* ABOUT THIS TASK: Those lines of the records that contain "Given" are to be located and copied.

Collected data entries:
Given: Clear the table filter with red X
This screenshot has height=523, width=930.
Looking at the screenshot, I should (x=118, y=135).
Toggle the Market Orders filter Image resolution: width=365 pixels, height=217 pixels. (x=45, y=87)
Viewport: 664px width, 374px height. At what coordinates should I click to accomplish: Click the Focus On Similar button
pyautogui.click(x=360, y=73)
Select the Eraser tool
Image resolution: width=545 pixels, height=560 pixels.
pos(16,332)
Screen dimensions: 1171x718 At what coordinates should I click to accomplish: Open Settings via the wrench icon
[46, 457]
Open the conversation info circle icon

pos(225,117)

...

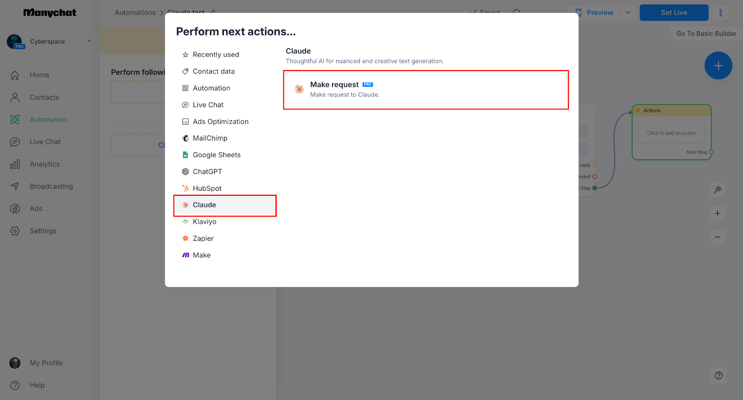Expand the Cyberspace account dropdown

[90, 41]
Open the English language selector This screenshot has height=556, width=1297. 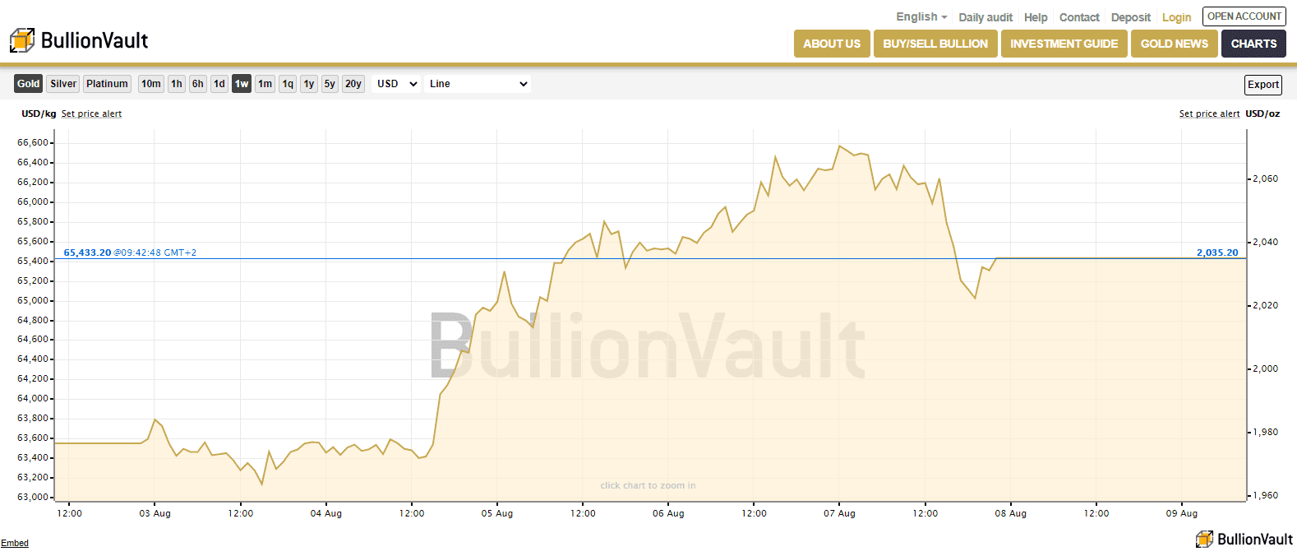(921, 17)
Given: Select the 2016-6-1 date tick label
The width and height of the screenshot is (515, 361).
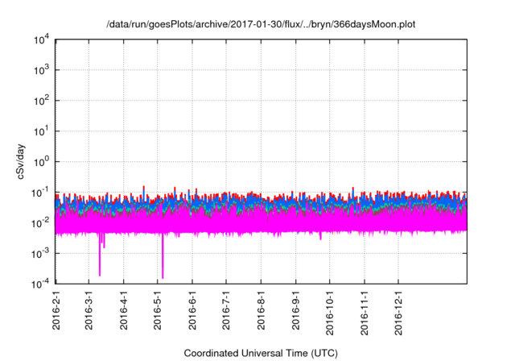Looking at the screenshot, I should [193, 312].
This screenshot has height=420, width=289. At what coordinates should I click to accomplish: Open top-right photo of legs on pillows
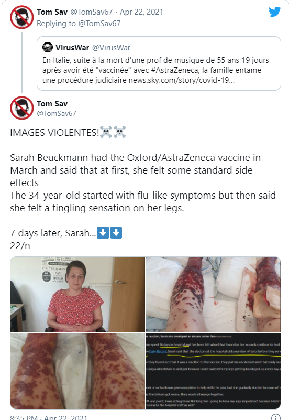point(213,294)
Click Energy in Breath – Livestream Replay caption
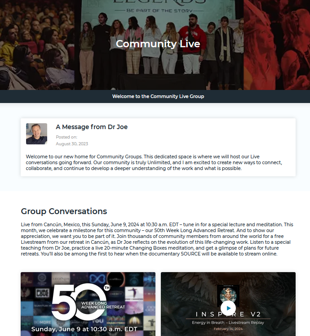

* * *

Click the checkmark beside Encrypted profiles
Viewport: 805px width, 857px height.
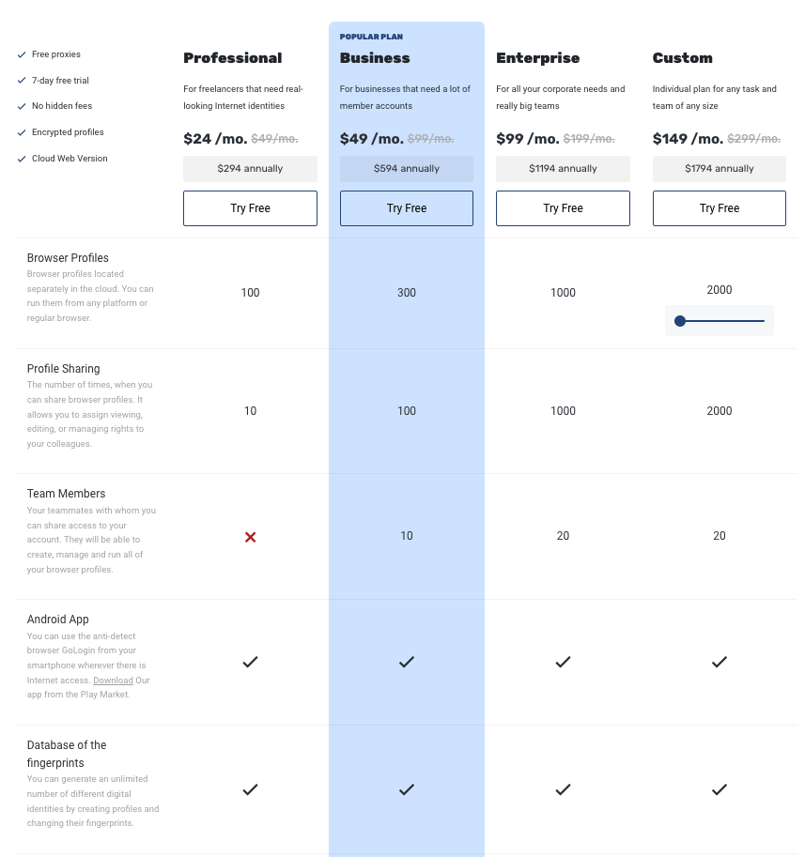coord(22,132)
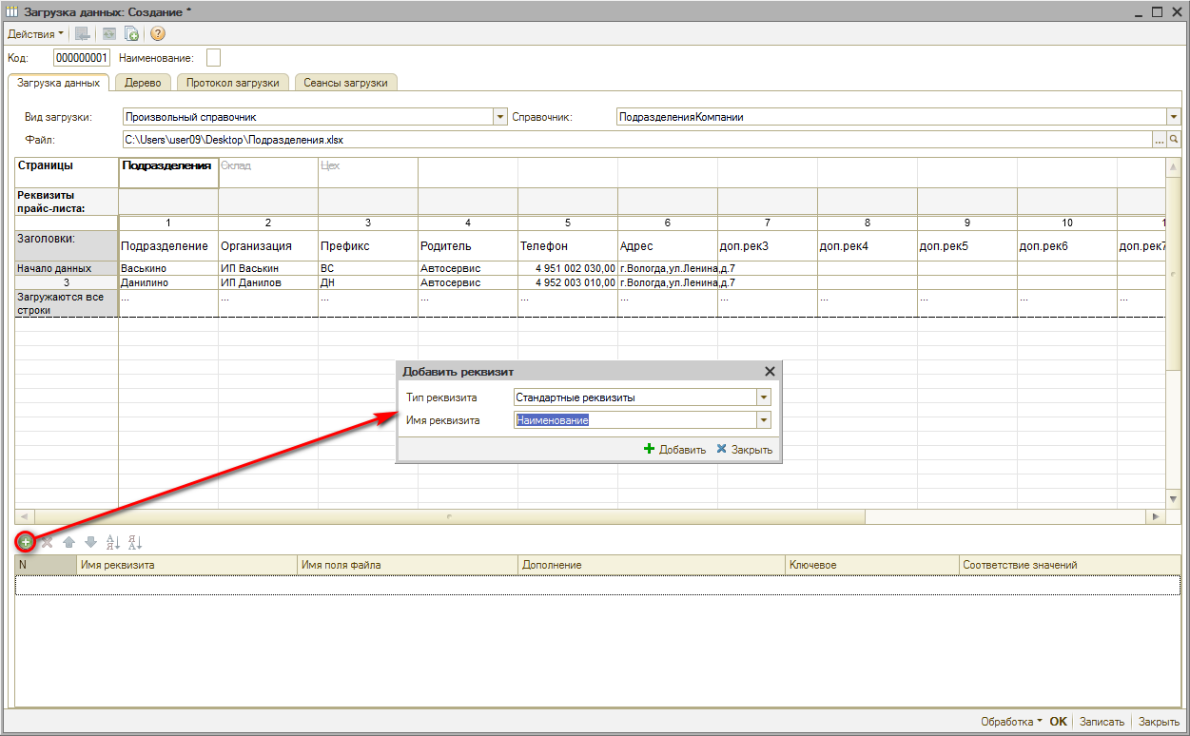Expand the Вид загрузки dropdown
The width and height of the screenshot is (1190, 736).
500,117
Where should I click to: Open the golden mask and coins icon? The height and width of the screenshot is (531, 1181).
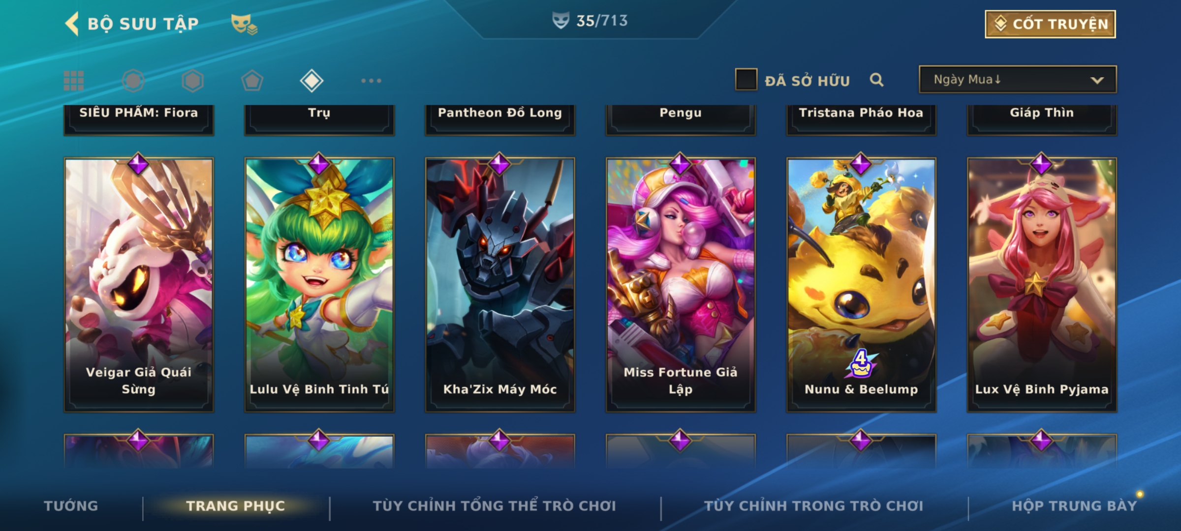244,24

* COMPLETED EXERCISE:
Given: Clear the table filter with red X
Given: Select the 2016-6-1 date tick label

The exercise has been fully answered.